Mayor Walsh signs ordinance banning synthetic cannabinoid products
August 14, 2015
Mayor Martin J. Walsh today signed an ordinance banning the possession, sale, manufacture and distribution of synthetic cannabinoids, also known as "K2" or "Spice," in Boston.
"I thank the City Council for working on this important measure to better protect our residents from these extremely dangerous substances that are becoming increasingly accessible and more targeted towards our young people," said Mayor Walsh. "This ordinance is another step to create a healthier Boston for today's youth and future generations."
The new ordinance will be enforced by the Boston Police Department, which also has authority to promulgate rules and regulations. Fines for violating the ordinance are $300 per incident. Each incident of a violation will constitute a separate offense. The ordinance is effective immediately.
"As a Boston City Councilor and father of two young children, I am delighted to see the swift passage of an ordinance that will prohibit the distribution and possession of these very dangerous designer drugs that are negatively impacting our communities," said Councilor Frank Baker. "It is my hope that this ordinance will give our law enforcement officials the authority to enforce not just the sale and possession of the synthetic marijuana found in our stores today, but all types of synthetic chemical compounds produced in the future."

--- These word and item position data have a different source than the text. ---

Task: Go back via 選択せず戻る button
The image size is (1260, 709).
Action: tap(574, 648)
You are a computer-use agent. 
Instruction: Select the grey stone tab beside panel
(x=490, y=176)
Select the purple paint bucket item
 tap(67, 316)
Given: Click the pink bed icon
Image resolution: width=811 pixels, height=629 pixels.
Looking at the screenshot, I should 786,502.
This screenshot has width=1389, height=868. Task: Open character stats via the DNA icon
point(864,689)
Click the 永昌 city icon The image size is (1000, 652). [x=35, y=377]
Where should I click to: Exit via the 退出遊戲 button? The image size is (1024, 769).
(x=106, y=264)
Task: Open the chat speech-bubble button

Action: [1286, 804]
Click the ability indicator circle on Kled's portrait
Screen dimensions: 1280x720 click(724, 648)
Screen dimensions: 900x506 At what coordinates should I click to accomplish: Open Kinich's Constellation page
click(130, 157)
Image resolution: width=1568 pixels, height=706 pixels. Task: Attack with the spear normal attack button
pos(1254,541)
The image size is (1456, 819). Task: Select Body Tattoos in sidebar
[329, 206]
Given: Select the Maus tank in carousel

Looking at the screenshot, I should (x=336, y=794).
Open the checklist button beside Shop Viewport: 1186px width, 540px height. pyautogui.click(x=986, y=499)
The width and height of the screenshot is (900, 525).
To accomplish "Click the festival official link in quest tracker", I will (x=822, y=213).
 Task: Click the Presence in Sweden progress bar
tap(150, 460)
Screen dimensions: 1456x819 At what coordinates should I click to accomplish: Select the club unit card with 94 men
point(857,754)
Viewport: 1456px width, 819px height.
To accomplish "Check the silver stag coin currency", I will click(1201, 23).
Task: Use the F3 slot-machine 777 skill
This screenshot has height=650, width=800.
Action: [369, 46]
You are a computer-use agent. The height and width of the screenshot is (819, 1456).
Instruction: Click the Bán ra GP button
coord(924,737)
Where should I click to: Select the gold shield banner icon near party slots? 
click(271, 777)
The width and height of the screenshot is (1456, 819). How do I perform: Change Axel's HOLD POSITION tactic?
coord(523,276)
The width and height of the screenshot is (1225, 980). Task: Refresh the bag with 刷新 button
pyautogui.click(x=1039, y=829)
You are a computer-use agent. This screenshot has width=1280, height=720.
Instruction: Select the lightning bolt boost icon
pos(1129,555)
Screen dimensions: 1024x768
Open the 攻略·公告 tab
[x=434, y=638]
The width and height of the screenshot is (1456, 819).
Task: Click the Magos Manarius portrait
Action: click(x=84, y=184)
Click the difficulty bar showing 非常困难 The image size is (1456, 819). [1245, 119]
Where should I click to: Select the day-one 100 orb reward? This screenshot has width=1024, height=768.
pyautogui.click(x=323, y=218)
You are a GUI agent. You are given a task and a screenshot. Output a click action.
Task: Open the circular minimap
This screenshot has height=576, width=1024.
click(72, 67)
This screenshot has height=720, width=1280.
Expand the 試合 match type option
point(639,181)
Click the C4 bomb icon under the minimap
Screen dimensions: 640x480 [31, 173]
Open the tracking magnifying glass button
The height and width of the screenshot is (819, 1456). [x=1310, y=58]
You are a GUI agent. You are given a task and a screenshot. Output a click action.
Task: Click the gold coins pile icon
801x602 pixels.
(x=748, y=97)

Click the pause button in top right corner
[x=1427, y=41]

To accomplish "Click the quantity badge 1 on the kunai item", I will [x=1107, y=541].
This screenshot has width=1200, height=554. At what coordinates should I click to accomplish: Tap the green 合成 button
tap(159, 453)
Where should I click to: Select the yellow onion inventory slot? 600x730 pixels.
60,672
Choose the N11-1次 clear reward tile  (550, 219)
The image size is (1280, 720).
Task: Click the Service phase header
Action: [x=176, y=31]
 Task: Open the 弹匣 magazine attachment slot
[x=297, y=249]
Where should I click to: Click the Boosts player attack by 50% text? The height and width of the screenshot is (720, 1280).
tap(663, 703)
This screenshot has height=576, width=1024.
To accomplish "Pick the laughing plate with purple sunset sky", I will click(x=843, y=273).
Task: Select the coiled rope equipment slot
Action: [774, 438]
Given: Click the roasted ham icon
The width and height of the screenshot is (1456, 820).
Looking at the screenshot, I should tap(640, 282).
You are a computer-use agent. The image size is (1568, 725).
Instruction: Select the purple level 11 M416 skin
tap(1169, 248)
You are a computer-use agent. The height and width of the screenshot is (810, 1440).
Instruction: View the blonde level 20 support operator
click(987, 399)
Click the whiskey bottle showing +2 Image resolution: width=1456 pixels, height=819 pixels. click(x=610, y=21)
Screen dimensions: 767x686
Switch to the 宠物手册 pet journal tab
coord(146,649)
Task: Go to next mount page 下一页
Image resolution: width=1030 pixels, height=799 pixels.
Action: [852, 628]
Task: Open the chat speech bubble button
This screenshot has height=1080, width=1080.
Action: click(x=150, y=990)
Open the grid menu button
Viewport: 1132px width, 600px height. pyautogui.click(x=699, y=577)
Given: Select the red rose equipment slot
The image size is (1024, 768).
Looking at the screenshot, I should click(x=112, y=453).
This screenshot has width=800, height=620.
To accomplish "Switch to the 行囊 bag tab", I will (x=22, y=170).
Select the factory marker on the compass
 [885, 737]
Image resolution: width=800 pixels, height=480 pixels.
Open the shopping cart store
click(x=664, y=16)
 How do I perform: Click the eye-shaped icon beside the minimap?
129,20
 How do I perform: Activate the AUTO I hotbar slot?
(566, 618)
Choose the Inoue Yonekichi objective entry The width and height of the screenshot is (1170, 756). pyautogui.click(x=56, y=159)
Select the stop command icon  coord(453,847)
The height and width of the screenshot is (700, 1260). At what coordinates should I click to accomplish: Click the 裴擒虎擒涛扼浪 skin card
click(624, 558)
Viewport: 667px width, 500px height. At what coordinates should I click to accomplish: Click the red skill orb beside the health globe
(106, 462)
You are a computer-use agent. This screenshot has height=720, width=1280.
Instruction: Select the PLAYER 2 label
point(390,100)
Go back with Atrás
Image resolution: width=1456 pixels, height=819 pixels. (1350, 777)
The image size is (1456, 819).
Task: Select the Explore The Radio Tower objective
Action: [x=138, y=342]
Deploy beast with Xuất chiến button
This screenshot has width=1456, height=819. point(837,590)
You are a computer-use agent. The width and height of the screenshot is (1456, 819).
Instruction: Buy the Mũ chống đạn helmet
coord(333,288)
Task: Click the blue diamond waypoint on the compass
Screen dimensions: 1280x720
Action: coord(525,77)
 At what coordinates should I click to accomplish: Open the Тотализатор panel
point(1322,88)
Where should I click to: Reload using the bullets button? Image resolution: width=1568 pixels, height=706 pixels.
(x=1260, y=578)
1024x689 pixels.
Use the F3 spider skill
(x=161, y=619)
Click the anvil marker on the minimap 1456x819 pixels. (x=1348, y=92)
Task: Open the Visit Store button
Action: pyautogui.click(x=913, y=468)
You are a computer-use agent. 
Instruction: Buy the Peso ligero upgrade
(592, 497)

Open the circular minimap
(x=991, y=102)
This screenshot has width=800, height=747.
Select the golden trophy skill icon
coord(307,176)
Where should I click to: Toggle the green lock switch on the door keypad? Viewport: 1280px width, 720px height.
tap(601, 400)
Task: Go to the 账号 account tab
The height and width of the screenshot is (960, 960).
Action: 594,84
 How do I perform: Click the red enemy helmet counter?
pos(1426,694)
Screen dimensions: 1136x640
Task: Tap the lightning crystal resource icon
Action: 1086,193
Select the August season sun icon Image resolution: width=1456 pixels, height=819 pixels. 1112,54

Synthetic cannabinoids are extremely dangerous and are often sold as household products, such as herbal incense. The use of synthetic drugs can have serious side effects that can endanger the health and safety of individuals, such as severe agitation, anxiety, racing heartbeat, higher blood pressure, nausea, vomiting, muscle spasms, seizures, tremors, hallucinations, psychotic episodes, and suicidal thoughts and actions.